今回で2回目のタイランドビエンナーレはパンデミックのなか、長谷川祐子を芸術監督、共同キュレーターに黒沢聖覇、ヴィパッシュ・プリチャノン、タワチャイ・ソムコン、そして世界的に著名なアーティスト、オラファー・エリアソンやヤンフー・ドンを含む、総勢25ヶ国、53の作家とコレクティブを迎え、数学者・宇沢弘文による社会的共通資本(*)の概念に触発された「泥の上で戯れる蝶々─思慮深い資本の醸成に向けて」というテーマで始まった。
地方移動型で一線を画す本ビエンナーレ。今回はタイとラオスの二つの文化圏が交わるタイ東北部コラート地方の歴史情緒のあるナコンラチャシマとピーマイという2つの地方都市で開催され、自然環境・社会的インフラ・制度資本の3つの資本に焦点を当て、潜在的な地域の文化・資本の創造及び活性化、経済格差や、パンデミックで分断する地方、中央都市、世界の再構築、そしてキャピタロセンの行く末を問いかける作品などが並ぶ興味深い構成となっている。

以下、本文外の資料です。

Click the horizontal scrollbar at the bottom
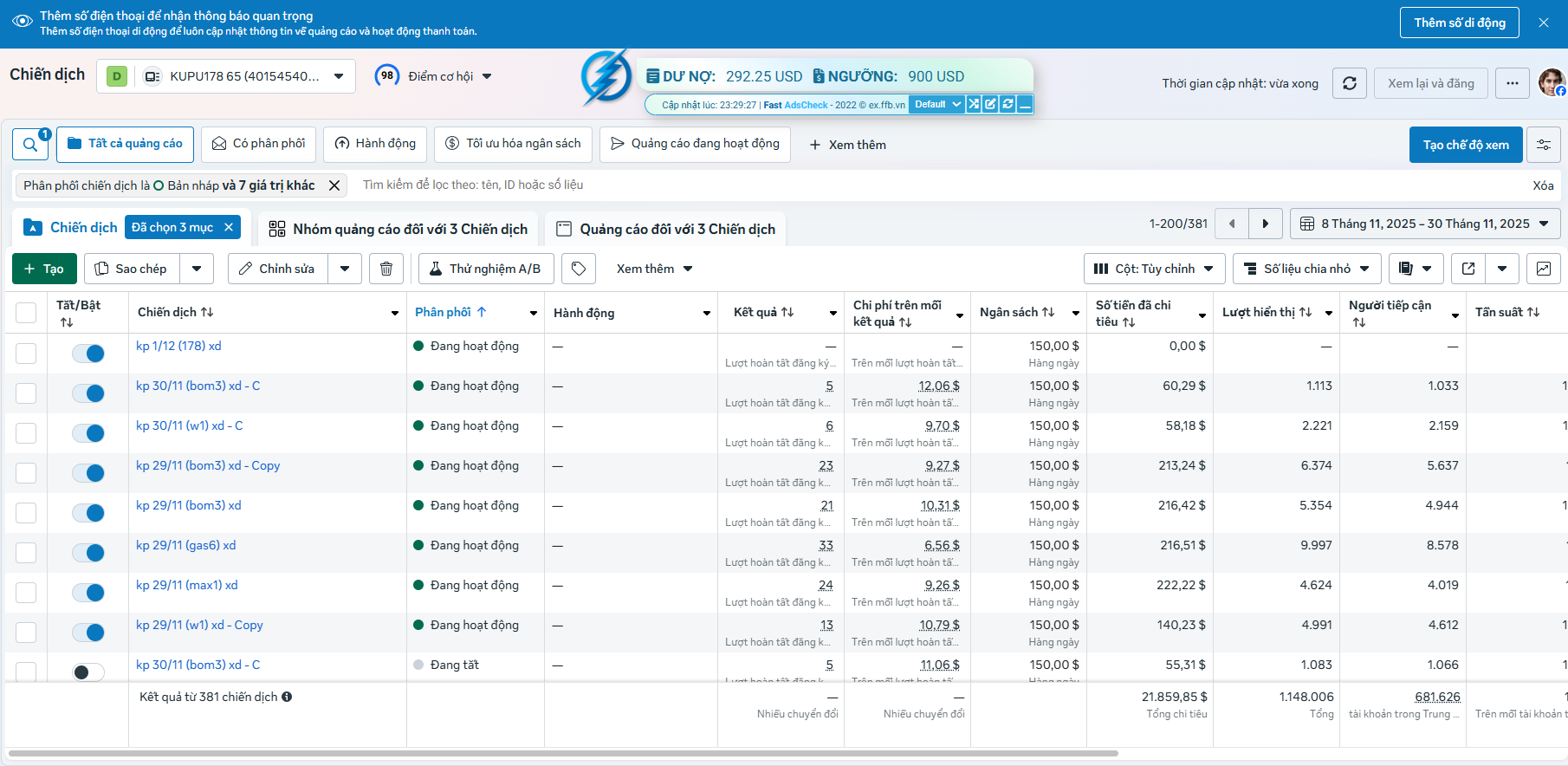The width and height of the screenshot is (1568, 766). [563, 753]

故ラマ9世国王が水害の原因であった旧沼地を貯水機能を有す市民の憩場にしたブン・タル・ア水上公園ではタイのアロンコーン・ローワタナとホメサワン・ウマンサップが仏教神話、民族伝承をテーマとして自然共存を謳ったシェルター壁画をつくり出し、廃墟化した古家をコミュニティ空間へ変換させたジャコモ・ザガネリの作品や子供達であふれかえるアシューム・ヴィヴィッド・アストロ・フォーカスのスケートパーク作品などと共に、現代アートを見慣れない地元の人々の精神的なリミナルな空間として機能していたのは印象的だった。

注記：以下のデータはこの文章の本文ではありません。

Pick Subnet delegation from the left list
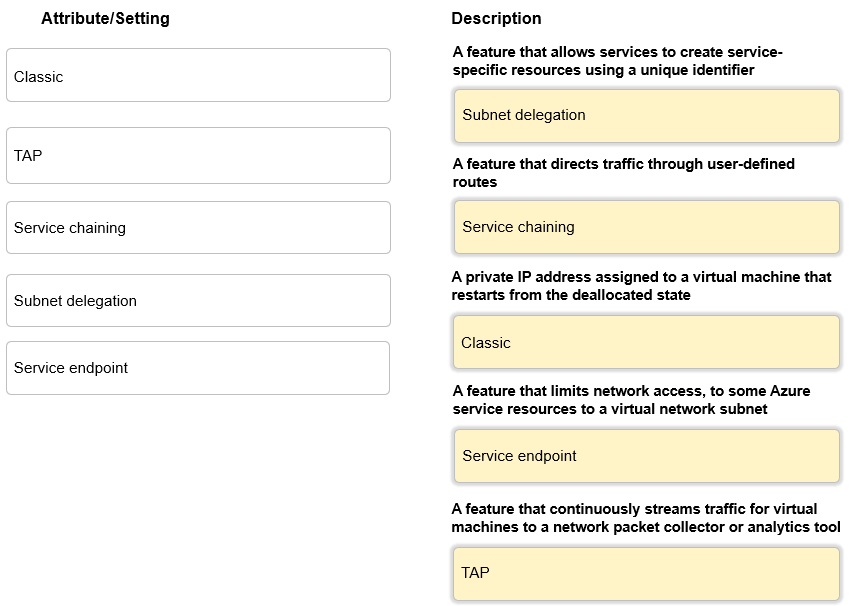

しかし、なかにはサイトスペシフィック作品としては疑問が残る作品も見られた。国家形成の歴史でラオスから領土を守った業でナショナリストから神格化された「ターオ・スラナリの記念碑」でのサンドラ・シントの作品は、地元学生との協働により、未来への多難な旅を宇宙的な世界観の希望で伝統工芸タイルを使い綴り込んでいるものだが、素朴な描画の未来像に現在も根深く残る領土感情の影を反映しているようには見えず、パンデミック下での作品制作の難しさが見え隠れしているように思えた。